Scot McKnight is blogging on hell, with particular reference to a position that is becoming increasingly popular in evangelicalism—conditional immortality. He is reviewing an essay by Glenn A. Peoples. It’s often unclear to me when McKnight it speaking in his own voice and when Peoples is speaking. I will assume it’s Peoples. If I’m wrong, I tender an advance apology.
In today’s post McKnight asks two questions: “Does the Bible teach the soul as it has been framed in classic formulations, and is the soul essentially immortal?”
I find these two questions curiously formulated. Let’s take the second question first. “Is the soul essentially immortal?” I begin with my own question: What does it mean to say that the soul is essentially immortal? Surely it cannot mean that it possesses an immortality that has not been granted it by its Creator. Christian theologians agree that the human soul, like the human body, has been created by the Almighty Father from out of nothing. If the soul is essentially immortal (the traditional position), then it is so because God continuously wills it to be immortal; if the soul is naturally indestructible, that’s how God wants it to be. The analogy here is angels, who are also immortal spirits. So what’s the problem? McKnight writes: “The immortality of the soul is more a Greek idea than a biblical idea; in fact, the Bible sees immortality as a gift and not an essential feature of the soul.” But all Christian theologians see immortality as a gift, whether it’s the immortality of the soul or the immortality of the body. It’s not as if God is somehow trapped by his decision to make “essentially” immortal souls. We aren’t deists, after all. If God wanted to wipe out one or more souls, then he remains free to do so. He is, after all, God. Immortal souls are only contingently immortal, for all souls depend on the Creator for their existence. All God would have to do is to forget them for just a millisecond and—blink—they would be gone. Perhaps we might put it this way: souls are essentially immortal but only conditionally so.
Why is this important for the discussion of hell? Because Glenn Peoples apparently believes that traditional theologians like St Clement of Alexandria and St Augustine of Hippo “argued from the immortality of the soul to the necessary[!] eternal suffering of the wicked. That fire does not destroy because the soul is undestroyable.” This makes it sound like God has become a victim of his creation: “Oh my goodness, I thought creating immortal souls was a pretty nifty idea, but now I’m eternally stuck with all these evil souls. What can I do? I guess I have no choice but to punish the wicked forever and ever. I wish I had planned things differently. Sigh. Okay, where’s the match?” Is that what Augustine really thought? Of course not. Augustine didn’t argue himself into believing in eternal retributive punishment because he believed in the immortality of the soul. He believed in eternal retributive punishment because he became convinced that’s what Scripture teaches (see, e.g., City of God 21.23).

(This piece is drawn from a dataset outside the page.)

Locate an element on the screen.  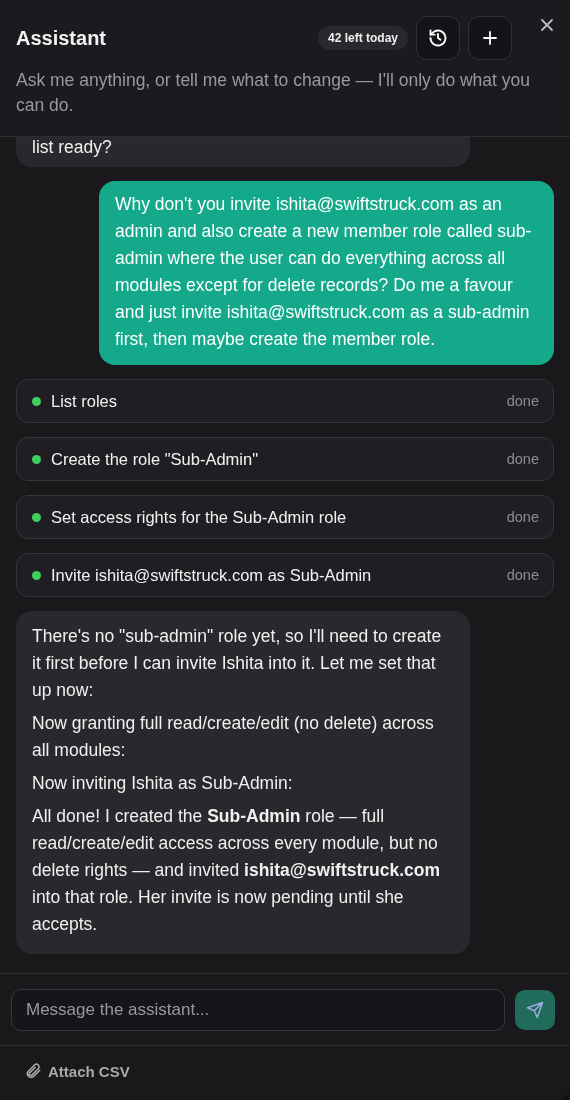
attach-csv-button: Attach CSV is located at coordinates (77, 1071).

Anyway, if we grant that souls are only conditionally immortal, then we are led to the intolerable conclusion that “for eternal conscious punishment to exist one must believe God intentionally raises the wicked, punishes them or assigns them judgment, then grants them immortality only for the sake of punishment.” Yep. Welcome to John 5:28 and Acts 24:15. Perhaps verses such as these can be exegeted to support annihilation, but these are the texts that drove folks like Augustine and Justinian to affirm eternal retribution. At least that’s what I think was really going on.
Now to the first question: “Does the Bible teach the soul as it has been framed in classic formulations?” McKnight succinctly puts the answer: “God is immortal; God grants immortality; immortality of the soul is not a biblical doctrine.” I am not up on recent biblical scholarship on this question. As an Orthodox Christian my belief in the immortality of the soul is not dependent on a New Testament proof-text but on the ecclesial practices of praying for the departed and invoking the saints, combined with a firm conviction in God’s love for the unrighteous. It is inconceivable to me that the God of Love would annihilate any human person. Thus Dumitru Staniloae: “Immortality is not based on the indestructibility of the soul viewed as a substance but on the indestructibility of the person. Or rather, immortality is based on the indestructibility of the soul as the basis of the human person; it is based on the indestructible relationship between God and the human being as persons, given that the person is the agent in this relationship” (The Experience of God, VI:26).
But it does seem to me that our Lord’s parable of Lazarus and the rich man witnesses to a post-mortem, pre-resurrection existence of the human person (Lk 16:19-31; see the discussion of this text and others by Murray J. Harris, “The New Testament View of Life After Death“). But as I said, I’m not up on recent critical scholarship on this question and welcome instruction.